“The best use of imagination is creativity. The worst use of imagination is anxiety.
– Deepak Chopra
Think back to when you were a child and you used your imagination to build, explore and create.
Creative play is crucial to growth and development, and allows us to discover our natural creative talents. Unfortunately, as we grow into adolescence and ultimately adulthood, we tend to push aside opportunities to be creative — often to the detriment of our stress level.
When we allow our imagination to run free, it gives the mind a break from having to focus and concentrate on challenges in our lives. Engaging in a creative outlet can be a powerful way to cope with the responsibilities that come with being an adult.
So why not encourage teens to hone their creativity and imagination now as a means of coping with stress in the future? Research has proven that engaging in creative activities can:
• Increase positive feelings
• Boost problem-solving skills
• Improve physical health by lowering blood pressure and stress hormones
• Improve mental health by relieving negative thoughts, depression and anxiety
• Provide a healthy outlet to express feelings and emotion without having to find words
According to the American Psychological Association, teens’ stress levels during the school year far exceed what they believe to be a healthy level. Nearly one-third of teens report feeling overwhelmed as a result of stress. It’s up to parents to help teens learn how to manage stress and to model healthy stress management behaviors.
Encourage your teen to make time for creative activities. Have your teen carve out time at least once a week to engage in activities that he or she enjoys and that allow your teen to clear the mind. Maybe it’s a childhood hobby that got shelved or discovering a new hobby, taking an art or music class, or trying an adult coloring book.
Here are a few more ideas:
• Writing: Purchase a journal (or have your teen make their own!) and fill it with thoughts, ideas, short stories, poems or even clippings and photos.
• Playing music: Dust off that old instrument your child once played or listen to a new type of music.
• Dancing: Freestyle dance to some favorite tunes or take a dance class. Many dance studios offer inexpensive salsa, ballroom or line dancing classes, to name a few.
• Needlecrafts: Knitting, sewing, crocheting or quilting may sound like hobbies from years gone by, but can be surprisingly relaxing and enjoyable to teens who like to use their hands.

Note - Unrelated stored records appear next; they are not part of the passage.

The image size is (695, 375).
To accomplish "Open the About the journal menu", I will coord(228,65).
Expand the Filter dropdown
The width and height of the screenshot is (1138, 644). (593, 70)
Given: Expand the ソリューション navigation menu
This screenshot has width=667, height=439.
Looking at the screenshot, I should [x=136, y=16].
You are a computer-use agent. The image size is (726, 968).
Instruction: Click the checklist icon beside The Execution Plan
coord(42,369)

• Building: Whether it’s woodworking or putting together models, building things is a wonderful and rewarding creative outlet.
• Coloring: Adult coloring books have become wildly popular. Coloring can take place almost anywhere and can be done for a quick stress-relieving break, allowing the mind to rest from tasks that require concentration and focus.
• Photography: Smartphones with built-in cameras have turned everyone into a photographer. Whether using a smartphone or a traditional camera, encourage your teen to think beyond selfies to more artistic images of architecture, nature or still-life scenes. Try different filters or filtering apps to add more creative flare.
It’s important to note that whatever creative outlet your teen chooses, it doesn’t require mastery of a new skill or creating a work of art — the end result doesn’t matter. The idea is to find an activity that your teen enjoys and that he or she can easily fit into their schedule.
Stimulating creativity may seem difficult at first, but cast doubts aside and approach it with an open mind. As in life, the possibilities are endless.